First: When to Proofread and What to Look For
Don’t proofread until you are done with the major developmental editing and copyediting. It doesn’t make sense to get every semi-colon and apostrophe perfect just to rewrite the whole thing. Proofing should be the last step before you send something off to the printer or prepare to publish online.
Developmental editing deals with content. Copyediting deals with tone, flow, and style. Proofreading deals only with fixing errors. Here are things to look for as you proofread:
- Grammar errors
- Punctuation errors
- Spelling errors
- Consistency (e.g., spelling a word the same way throughout the document)
- Formatting issues (e.g., extra spaces between words, extra lines between paragraphs, incorrect tabbing)
7 Tips to Proofread Your Own Work
1. Give It Time.
If you don’t follow any other tip in this post, at least follow this one. You need time to distance yourself from what you wrote so that when you read it again to proof, you’re reading it with fresh eyes. The longer the better (I’d suggest a week or two) but if you’re under deadline, and you can’t get anyone else to do it for you, wait at least half an hour.
2. Print Out a Hard Copy
I don’t know why it’s easier to catch errors on hard copy than on a computer screen – there’s probably some neuroscientific reason for it I’m not aware of– but it is. Maybe that helps explain why you see so many more typos in digital rather than print materials. Print out a copy of your document and read through with red pen in hand.
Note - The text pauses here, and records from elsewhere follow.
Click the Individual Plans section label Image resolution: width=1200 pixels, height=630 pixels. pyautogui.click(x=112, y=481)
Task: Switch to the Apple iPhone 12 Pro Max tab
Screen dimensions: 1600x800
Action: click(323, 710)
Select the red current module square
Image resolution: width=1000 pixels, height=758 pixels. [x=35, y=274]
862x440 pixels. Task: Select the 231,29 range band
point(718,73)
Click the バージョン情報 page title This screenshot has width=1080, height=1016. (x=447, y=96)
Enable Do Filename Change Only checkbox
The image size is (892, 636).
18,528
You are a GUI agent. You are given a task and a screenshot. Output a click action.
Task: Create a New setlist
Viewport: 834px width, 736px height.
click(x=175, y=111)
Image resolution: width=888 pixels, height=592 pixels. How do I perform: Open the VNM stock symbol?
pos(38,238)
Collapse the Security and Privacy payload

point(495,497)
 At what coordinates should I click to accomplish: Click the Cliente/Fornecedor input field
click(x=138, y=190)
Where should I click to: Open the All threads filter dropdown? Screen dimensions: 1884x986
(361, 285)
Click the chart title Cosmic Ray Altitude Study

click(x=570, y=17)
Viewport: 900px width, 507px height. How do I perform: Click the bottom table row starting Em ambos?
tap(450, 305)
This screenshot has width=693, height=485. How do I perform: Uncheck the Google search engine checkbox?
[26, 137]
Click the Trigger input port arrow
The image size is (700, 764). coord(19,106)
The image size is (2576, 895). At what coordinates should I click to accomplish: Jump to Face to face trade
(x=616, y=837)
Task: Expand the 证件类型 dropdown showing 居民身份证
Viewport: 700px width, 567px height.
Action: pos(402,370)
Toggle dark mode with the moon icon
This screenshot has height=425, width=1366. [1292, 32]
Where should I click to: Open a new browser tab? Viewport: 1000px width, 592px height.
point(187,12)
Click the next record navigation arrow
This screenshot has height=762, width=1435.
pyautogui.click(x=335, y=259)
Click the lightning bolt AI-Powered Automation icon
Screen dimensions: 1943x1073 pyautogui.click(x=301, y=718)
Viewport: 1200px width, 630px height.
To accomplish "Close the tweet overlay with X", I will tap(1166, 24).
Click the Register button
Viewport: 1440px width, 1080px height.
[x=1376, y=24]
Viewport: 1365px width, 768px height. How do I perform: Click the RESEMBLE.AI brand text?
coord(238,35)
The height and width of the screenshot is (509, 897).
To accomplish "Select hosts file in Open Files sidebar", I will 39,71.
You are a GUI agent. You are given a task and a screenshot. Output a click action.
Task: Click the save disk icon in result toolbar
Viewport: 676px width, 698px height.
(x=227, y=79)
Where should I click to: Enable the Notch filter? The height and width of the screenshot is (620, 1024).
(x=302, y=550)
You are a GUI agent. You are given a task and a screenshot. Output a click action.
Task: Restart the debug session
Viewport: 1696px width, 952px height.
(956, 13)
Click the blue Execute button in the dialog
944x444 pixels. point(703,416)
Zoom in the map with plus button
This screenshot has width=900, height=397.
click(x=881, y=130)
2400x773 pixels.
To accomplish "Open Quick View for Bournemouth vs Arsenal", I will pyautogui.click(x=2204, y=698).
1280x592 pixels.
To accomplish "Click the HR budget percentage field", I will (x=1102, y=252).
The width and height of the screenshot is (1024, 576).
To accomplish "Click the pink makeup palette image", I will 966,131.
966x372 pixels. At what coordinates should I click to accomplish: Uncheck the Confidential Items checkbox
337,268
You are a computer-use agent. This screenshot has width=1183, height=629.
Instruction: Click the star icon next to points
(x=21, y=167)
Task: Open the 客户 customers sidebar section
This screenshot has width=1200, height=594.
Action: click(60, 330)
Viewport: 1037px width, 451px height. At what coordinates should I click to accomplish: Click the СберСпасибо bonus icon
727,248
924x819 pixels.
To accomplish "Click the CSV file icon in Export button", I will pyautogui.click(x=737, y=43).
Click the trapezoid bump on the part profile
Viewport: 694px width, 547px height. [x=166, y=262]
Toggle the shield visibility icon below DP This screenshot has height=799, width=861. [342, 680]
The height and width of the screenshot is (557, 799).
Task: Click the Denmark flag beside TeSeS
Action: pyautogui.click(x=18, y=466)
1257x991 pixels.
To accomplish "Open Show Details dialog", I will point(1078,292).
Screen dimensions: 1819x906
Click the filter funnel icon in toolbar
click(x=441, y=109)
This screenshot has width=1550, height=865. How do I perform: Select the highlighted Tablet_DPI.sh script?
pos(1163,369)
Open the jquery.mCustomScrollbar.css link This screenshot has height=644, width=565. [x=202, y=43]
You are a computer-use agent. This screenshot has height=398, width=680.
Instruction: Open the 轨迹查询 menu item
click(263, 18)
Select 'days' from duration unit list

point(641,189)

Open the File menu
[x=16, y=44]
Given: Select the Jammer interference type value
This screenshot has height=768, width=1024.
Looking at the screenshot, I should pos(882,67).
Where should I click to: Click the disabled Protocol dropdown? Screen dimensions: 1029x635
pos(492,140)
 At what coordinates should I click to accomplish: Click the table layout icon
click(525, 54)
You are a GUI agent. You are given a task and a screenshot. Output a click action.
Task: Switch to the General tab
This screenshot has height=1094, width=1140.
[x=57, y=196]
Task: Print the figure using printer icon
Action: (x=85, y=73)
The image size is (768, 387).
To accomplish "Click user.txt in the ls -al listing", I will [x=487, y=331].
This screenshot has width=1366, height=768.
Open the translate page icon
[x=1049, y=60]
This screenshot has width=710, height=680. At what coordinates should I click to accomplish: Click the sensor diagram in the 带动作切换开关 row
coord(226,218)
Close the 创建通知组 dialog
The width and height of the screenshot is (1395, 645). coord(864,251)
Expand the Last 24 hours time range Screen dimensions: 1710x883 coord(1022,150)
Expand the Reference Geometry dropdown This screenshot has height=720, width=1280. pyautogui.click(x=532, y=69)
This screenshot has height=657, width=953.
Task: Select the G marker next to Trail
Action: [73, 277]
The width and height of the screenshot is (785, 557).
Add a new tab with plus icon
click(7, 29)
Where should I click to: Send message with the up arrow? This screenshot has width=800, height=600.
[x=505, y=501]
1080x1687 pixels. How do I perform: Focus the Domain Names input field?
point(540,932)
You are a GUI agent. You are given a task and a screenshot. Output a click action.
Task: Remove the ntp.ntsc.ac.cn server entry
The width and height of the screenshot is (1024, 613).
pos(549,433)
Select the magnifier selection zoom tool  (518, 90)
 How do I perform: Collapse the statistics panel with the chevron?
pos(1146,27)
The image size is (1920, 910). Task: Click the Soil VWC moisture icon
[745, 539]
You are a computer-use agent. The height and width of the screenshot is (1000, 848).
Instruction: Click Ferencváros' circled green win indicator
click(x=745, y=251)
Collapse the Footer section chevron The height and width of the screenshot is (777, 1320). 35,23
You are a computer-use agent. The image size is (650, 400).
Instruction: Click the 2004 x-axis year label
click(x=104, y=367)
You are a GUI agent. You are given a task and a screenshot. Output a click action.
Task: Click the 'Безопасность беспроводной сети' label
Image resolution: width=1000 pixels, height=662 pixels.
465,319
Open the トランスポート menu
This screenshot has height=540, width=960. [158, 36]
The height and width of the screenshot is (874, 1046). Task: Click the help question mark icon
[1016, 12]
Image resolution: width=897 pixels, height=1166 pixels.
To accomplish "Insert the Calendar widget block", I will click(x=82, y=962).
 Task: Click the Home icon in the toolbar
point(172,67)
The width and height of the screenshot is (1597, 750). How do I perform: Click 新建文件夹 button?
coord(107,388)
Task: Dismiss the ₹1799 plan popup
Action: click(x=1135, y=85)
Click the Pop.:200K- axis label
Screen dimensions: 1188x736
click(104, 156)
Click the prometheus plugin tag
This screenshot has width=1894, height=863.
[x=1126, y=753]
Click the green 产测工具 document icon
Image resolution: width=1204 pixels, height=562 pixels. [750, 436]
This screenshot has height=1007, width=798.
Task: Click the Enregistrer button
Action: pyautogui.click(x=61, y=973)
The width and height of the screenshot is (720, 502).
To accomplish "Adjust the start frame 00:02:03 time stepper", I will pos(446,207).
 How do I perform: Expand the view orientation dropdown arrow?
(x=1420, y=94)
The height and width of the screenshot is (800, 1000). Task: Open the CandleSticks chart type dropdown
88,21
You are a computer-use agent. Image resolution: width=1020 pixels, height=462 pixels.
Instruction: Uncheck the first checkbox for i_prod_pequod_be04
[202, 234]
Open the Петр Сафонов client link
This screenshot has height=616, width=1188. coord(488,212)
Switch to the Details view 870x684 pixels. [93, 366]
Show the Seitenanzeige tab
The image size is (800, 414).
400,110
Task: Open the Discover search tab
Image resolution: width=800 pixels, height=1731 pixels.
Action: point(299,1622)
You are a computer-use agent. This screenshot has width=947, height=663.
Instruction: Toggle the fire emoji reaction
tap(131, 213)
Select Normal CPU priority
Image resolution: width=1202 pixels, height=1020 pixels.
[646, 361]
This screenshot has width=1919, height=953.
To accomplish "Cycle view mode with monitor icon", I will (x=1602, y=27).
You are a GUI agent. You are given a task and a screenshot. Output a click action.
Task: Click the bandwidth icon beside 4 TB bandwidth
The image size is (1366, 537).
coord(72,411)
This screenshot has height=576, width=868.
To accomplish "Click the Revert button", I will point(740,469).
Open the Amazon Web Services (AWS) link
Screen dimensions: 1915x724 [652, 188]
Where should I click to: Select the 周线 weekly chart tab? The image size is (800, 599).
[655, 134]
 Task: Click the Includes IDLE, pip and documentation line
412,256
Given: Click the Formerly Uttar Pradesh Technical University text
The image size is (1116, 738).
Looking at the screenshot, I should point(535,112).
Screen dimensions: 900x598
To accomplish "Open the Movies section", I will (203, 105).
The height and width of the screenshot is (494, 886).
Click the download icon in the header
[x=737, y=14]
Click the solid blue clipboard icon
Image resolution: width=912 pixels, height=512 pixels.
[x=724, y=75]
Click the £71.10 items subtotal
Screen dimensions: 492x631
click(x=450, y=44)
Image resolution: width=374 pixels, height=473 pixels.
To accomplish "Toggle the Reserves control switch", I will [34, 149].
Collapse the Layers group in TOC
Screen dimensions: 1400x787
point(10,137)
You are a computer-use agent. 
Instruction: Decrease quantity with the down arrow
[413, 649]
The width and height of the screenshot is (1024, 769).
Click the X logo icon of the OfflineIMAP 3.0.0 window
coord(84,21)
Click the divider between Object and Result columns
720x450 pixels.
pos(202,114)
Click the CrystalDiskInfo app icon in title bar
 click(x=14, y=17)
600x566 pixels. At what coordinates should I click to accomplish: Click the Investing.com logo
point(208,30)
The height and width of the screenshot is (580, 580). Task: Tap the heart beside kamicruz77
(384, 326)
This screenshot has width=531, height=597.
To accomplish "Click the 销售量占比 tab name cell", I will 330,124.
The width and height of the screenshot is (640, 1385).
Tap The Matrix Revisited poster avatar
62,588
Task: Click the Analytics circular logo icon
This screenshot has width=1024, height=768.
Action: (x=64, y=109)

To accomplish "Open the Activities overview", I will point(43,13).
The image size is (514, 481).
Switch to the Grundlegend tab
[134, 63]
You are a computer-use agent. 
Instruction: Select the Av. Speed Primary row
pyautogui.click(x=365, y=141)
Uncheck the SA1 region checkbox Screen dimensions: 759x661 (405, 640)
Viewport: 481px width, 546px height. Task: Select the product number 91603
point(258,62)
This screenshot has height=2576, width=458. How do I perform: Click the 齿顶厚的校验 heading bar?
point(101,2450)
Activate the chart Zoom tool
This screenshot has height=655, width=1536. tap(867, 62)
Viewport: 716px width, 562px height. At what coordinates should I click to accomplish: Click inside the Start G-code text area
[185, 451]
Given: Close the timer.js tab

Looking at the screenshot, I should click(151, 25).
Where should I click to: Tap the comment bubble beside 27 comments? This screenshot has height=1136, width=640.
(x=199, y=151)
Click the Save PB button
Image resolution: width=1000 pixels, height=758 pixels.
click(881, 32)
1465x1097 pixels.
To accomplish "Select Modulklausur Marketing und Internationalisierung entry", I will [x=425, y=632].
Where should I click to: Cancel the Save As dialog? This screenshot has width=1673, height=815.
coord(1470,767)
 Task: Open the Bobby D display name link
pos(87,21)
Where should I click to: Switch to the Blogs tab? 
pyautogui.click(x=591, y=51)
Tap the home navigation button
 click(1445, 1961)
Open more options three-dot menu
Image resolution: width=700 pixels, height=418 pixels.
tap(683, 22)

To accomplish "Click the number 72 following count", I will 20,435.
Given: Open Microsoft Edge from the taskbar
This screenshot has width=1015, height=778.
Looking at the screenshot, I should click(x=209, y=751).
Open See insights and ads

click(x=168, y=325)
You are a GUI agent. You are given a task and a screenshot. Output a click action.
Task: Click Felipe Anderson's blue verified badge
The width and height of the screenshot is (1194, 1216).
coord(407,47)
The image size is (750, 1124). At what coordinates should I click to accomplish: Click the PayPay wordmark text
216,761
I like to print out a copy after each round of revision and correction until I have a copy with no marks on it at all.
3. Keep a List of Words You Frequently Misspell
You can easily find lists of most frequently misspelled words, but I don’t think they’re as helpful as having your own personal list of words you’re never sure how to spell. My list includes “privilege.” So whenever I have to use that word, I double (triple) check that I’ve spelled it correctly, because I know I normally don’t. Fortunately, spell check programs usually catch these mistakes, so be sure to run your spell checker, too.
4. Look for the Usual Suspects
Keep an eye out for the most common errors, like its versus it’s, your versus you’re, and other homophone errors. Proper nouns are also regularly misspelled, so do some light fact-checking to be sure you’re spelling them right, and make sure you’re consistent throughout. Check that questions end in question marks, that parenthetical remarks have both open and closed parentheses, and that quotes have opening and closing quotation marks.
5. Pay Attention to Titles, Headlines, Tables, Lists, Etc.
It’s amazing how often people will polish and perfect the body copy but neglect the other elements. Plan to go through the body of the document first, then go back and look at titles and subheadings, and finally look at captions, tables, graphs, and other elements.
6. Try Reading It Out Loud
Errors that you might skip over while reading silently – such as as doubling a small word, like I did right there – will be more apparent when you read your work out loud.
7. Try Reading It Backwards
This is an old proofreading trick, and while I don’t think it’s necessary for most copy, it’s good if you have the time and you must have it word perfect. Read the material backwards to make sure each individual word is spelled correctly. This way, your brain won’t let you gloss over what’s really there.
Hopefully these tips will make it easier for you to make your document free from errors. Good luck! And remember, if you’re not into DIY, you can always hire someone to proofread for you.